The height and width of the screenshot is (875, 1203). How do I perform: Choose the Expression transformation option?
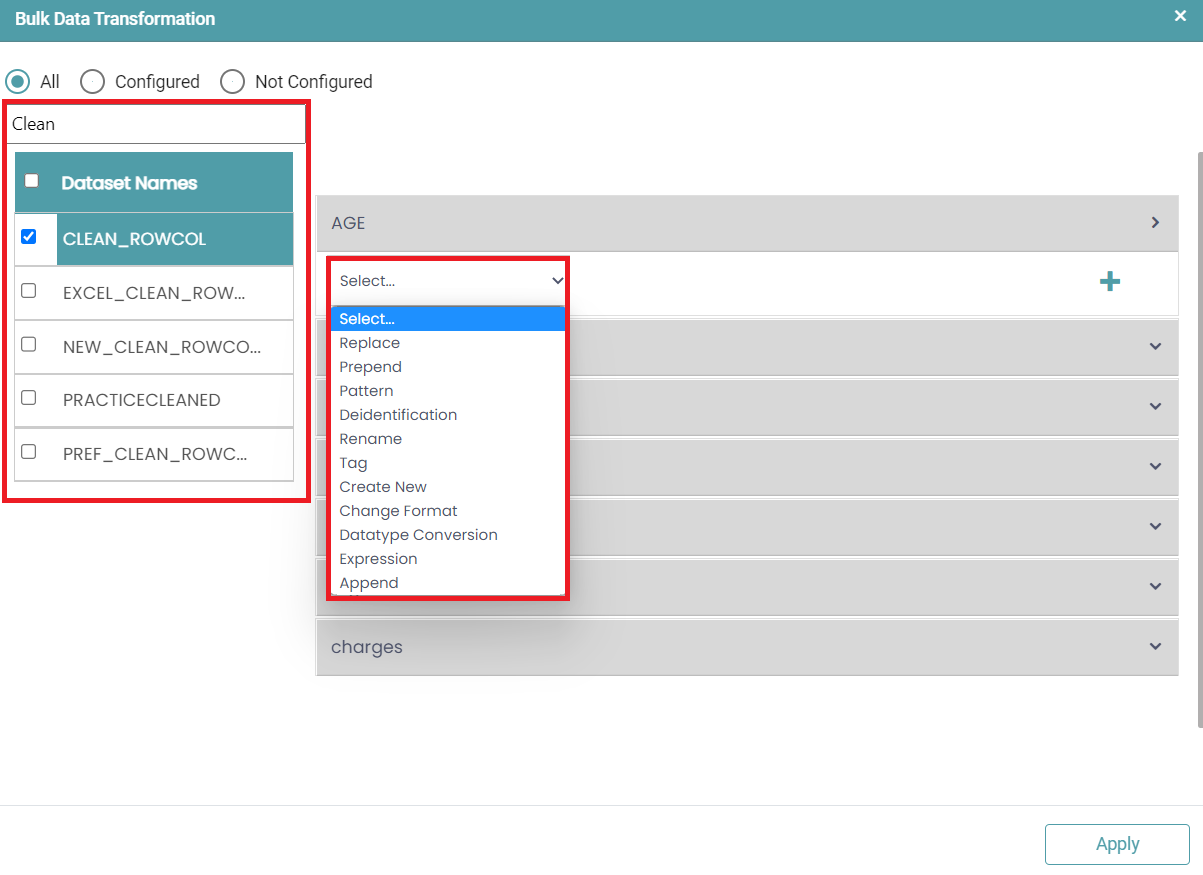tap(378, 559)
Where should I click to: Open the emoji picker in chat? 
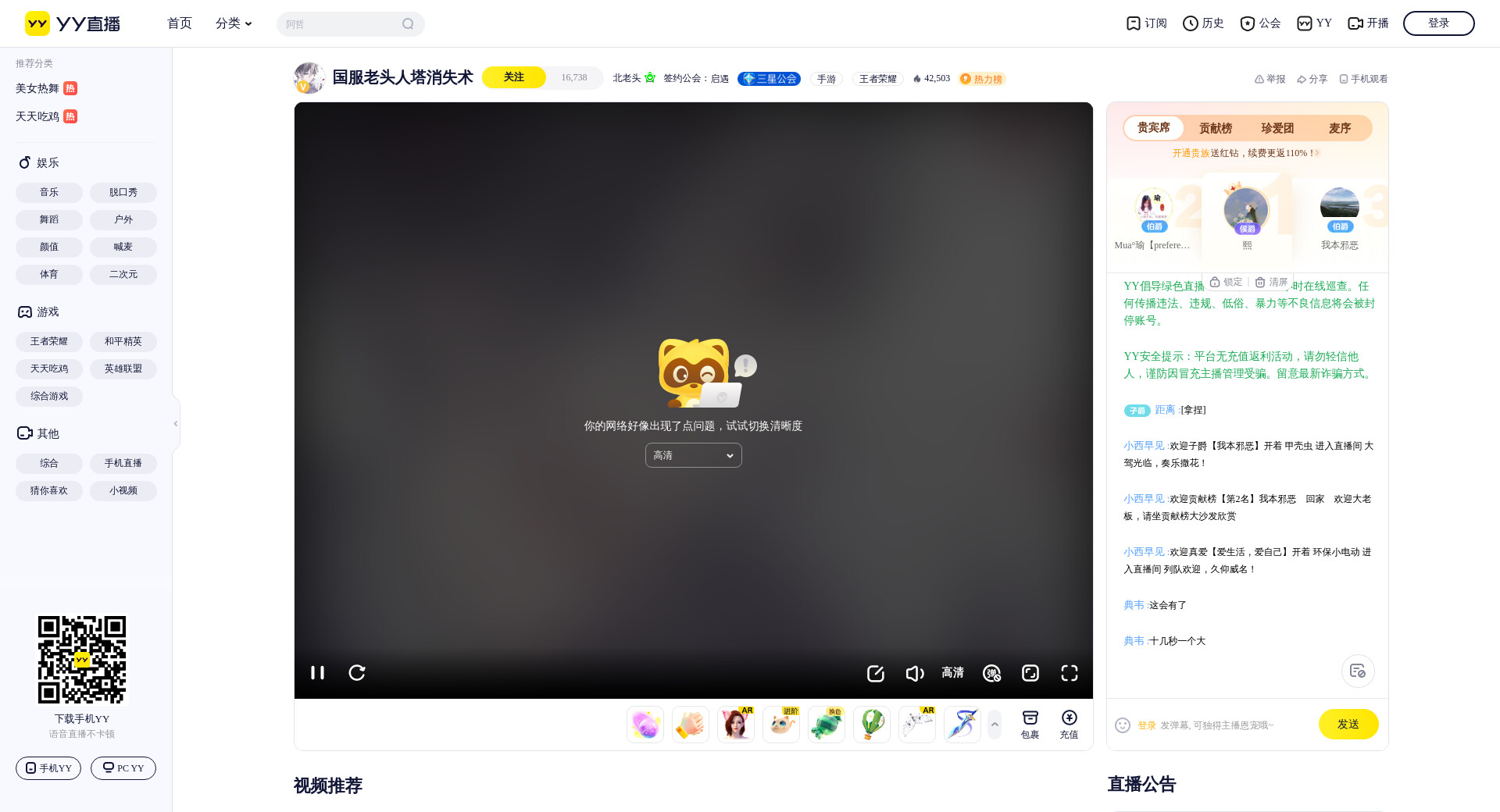point(1123,725)
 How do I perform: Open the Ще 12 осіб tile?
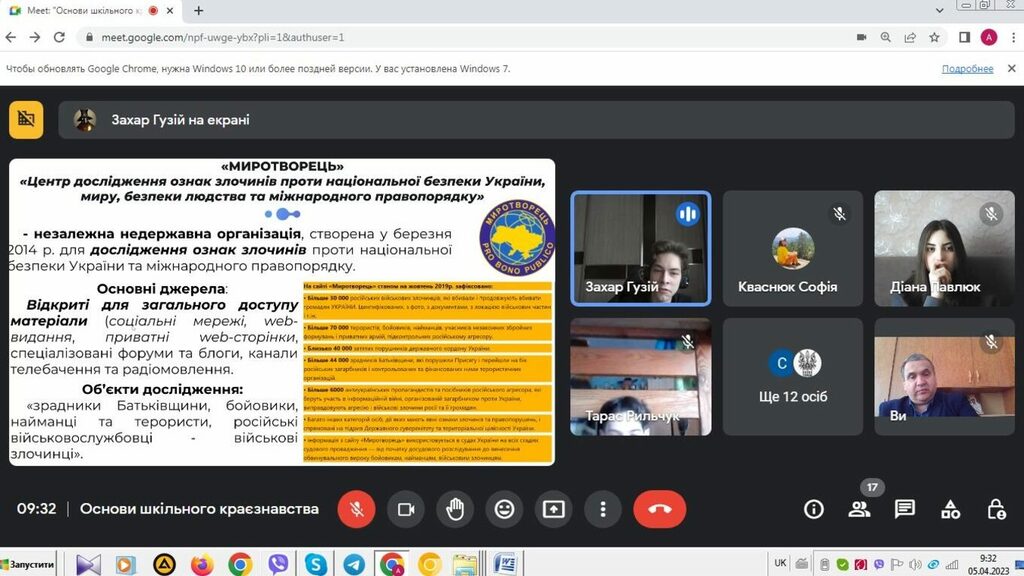pyautogui.click(x=793, y=377)
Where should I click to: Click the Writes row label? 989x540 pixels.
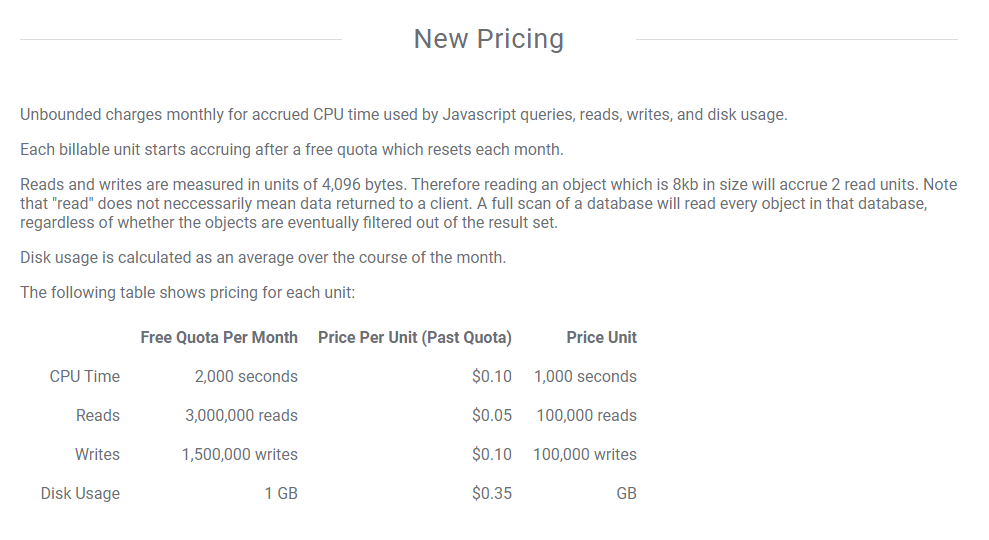(97, 455)
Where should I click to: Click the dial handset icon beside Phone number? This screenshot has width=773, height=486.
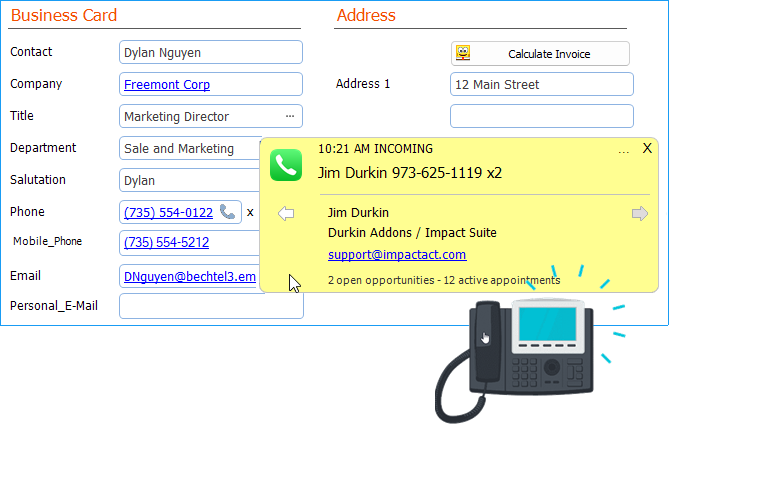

------------

- Exercise description:
Copy out the lines above in full and unaltered, apart from the pictures.

- Output:
The height and width of the screenshot is (875, 1203). How do I perform: Choose the Expression transformation option?
tap(378, 559)
Where should I click to: Open the emoji picker in chat? 
point(1123,725)
 How do I perform: Open the Ще 12 осіб tile?
pyautogui.click(x=793, y=377)
Where should I click to: Click the Writes row label? 989x540 pixels.
(97, 455)
Where should I click to: Click the dial handset icon beside Phone number? This screenshot has width=773, height=486.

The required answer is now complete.